A couple weeks ago, I had the opportunity to attend the 2015 Business Marketing Association national conference in Chicago. Over the course of three days and 39 content sessions, I walked away with an energized view about where today’s innovative B2B marketing is trending. While the sheer amount of transformative ideas was, at times, overwhelming and daunting, I was able to capture seven of the most prominent trends from some of the brightest minds in today’s workforce:
- It’s time to refocus on the customer
Over the past few years, companies have been searching for the next “big thing” in marketing, and between strategy decks, editorial calendars and cross-platform advertising, it seems like the customer has lost its spot as the number one marketing driver. When starting a new campaign, don’t begin with data extraction and strategy planning, start by putting yourself in the customers’ shoes, or better yet, spending time with your customers to learn what keeps them up at night. While our metrics of success have traditionally focused on collecting followers and collateral views, we need to shift that frame of mind to collecting and engaging customers. And not just net new customers, but the attention of existing customers, too; 91% of new B2B business transactions are done by existing customers.
- The customer journey has changed
It’s time to abandon the traditional marketing “funnel.” You know, the one that takes you from awareness to advocacy? The modern customer experience is more than halfway complete by the time we even know they’re interested; 57% of a buyer’s journey is now done through online research. In fact, the average B2B purchaser performs 12 online searches before a next-step decision is made. Once the research phase is complete, it can go one of two ways: travel to the end of the maze, or hit a dead end and close their browser. As marketers, it’s up to us to meet them halfway through the maze, and walk them to the finish line. To do this, we need to spark a trigger, or a “moment of inspiration” (MOI). Think “peanut butter and…” We need to find our peanut butter and create the start of a customer experience. From there, a transaction does not mean you’ve built a relationship. As marketers, it’s our job to then begin the “loyalty loop” and keep them as advocates.

[Items]
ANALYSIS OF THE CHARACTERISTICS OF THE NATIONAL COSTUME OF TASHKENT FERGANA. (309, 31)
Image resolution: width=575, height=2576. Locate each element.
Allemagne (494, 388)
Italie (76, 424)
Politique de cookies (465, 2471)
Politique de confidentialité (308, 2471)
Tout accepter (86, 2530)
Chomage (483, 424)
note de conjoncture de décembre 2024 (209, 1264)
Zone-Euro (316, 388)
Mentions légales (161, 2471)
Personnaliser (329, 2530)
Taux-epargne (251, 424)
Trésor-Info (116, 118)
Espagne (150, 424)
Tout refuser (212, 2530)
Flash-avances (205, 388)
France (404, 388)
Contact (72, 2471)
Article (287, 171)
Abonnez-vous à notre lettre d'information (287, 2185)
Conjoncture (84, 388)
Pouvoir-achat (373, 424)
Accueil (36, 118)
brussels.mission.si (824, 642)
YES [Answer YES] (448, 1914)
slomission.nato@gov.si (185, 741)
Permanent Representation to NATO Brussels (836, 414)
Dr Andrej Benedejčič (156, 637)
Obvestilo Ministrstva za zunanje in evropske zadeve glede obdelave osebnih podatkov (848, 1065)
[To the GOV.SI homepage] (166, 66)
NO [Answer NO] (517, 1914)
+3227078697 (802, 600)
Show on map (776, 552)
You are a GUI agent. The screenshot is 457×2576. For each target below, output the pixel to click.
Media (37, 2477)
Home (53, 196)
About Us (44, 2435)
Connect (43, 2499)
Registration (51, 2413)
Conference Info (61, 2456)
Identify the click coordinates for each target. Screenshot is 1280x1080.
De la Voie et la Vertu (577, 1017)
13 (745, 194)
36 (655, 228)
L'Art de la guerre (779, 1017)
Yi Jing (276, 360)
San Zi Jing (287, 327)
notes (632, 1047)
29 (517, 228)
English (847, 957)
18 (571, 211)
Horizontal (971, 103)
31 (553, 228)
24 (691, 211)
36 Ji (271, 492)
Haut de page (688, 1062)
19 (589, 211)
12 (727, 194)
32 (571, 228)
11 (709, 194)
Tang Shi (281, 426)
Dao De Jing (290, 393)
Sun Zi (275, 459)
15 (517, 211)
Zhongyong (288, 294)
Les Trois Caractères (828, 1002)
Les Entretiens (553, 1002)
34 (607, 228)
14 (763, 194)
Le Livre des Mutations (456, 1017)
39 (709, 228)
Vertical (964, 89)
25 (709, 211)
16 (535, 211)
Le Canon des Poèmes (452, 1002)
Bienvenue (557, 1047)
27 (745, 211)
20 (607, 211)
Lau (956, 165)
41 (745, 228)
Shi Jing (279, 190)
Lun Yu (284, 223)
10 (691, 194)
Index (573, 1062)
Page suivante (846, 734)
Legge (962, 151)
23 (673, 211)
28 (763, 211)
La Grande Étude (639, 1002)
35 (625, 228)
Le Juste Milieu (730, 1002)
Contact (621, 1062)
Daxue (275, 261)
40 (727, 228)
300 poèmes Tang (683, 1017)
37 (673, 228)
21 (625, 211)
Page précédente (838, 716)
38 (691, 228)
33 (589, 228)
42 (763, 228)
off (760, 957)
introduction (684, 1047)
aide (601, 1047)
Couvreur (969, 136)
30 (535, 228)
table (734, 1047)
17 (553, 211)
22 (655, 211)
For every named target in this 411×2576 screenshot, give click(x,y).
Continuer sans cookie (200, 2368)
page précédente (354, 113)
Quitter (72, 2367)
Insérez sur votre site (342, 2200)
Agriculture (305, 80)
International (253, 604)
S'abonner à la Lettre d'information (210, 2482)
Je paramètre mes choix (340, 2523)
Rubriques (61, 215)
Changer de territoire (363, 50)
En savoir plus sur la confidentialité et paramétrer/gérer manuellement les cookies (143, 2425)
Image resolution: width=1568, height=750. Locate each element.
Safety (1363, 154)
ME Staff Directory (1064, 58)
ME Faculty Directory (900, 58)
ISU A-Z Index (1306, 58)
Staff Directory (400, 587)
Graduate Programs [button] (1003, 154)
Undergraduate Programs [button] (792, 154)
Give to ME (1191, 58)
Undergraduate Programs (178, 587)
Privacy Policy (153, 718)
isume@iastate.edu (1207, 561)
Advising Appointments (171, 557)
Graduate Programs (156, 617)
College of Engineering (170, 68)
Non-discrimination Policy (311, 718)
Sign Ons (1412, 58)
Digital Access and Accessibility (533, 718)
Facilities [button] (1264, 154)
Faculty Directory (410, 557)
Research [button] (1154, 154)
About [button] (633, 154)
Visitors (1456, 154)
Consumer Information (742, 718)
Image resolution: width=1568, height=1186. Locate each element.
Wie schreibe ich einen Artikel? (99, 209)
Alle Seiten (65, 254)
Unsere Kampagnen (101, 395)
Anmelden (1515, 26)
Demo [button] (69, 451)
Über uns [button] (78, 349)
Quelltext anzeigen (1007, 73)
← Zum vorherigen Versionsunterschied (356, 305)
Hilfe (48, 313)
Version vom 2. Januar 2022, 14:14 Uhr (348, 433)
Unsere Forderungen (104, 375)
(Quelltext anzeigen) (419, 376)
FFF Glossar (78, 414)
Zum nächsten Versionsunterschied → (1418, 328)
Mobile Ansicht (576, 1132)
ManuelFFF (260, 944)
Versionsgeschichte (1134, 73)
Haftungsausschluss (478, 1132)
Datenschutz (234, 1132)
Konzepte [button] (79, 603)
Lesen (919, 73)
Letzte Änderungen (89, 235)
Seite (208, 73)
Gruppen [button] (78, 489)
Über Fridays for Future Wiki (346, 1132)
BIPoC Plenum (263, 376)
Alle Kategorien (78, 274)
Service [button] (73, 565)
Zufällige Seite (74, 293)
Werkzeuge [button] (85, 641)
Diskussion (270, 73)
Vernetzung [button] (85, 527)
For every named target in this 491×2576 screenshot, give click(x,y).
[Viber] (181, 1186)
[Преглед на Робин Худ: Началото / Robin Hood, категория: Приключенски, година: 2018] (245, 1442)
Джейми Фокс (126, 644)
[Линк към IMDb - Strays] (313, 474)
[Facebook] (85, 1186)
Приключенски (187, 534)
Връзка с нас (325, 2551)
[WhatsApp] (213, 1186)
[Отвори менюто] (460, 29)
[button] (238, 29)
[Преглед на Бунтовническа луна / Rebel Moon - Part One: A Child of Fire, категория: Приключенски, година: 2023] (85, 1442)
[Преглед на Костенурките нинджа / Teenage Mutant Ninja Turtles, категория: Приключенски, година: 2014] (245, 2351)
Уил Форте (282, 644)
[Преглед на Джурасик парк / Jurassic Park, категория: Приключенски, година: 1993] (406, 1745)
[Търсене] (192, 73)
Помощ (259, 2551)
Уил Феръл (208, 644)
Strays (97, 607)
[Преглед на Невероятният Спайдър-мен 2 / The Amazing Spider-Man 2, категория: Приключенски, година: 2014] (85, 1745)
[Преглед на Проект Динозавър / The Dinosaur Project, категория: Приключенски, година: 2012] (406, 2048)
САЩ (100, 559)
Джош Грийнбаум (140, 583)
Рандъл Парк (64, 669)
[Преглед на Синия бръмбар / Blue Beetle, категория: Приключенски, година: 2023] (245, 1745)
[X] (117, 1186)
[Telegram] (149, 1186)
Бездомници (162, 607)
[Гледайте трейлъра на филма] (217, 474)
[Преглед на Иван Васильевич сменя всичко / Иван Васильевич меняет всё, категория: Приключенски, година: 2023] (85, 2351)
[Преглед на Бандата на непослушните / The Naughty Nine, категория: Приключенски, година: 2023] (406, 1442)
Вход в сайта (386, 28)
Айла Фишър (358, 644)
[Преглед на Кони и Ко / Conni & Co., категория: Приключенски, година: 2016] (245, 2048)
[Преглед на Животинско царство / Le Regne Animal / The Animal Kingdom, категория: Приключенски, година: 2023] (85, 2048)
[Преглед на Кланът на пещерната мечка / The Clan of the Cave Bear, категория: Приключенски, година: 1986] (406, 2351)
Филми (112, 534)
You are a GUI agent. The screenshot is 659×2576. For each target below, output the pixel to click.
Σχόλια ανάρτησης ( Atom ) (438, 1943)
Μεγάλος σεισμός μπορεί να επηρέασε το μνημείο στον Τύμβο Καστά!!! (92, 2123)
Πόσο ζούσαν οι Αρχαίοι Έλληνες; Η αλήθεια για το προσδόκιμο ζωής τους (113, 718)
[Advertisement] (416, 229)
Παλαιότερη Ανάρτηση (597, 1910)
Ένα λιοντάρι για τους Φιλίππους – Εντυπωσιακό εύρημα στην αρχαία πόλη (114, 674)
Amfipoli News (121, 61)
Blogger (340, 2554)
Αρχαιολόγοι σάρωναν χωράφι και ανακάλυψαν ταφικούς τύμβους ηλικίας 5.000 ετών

[Written task] In the B2B marketing trends article, what percentage of a buyer's journey is now done through online research?

[Answer for this exercise] 57%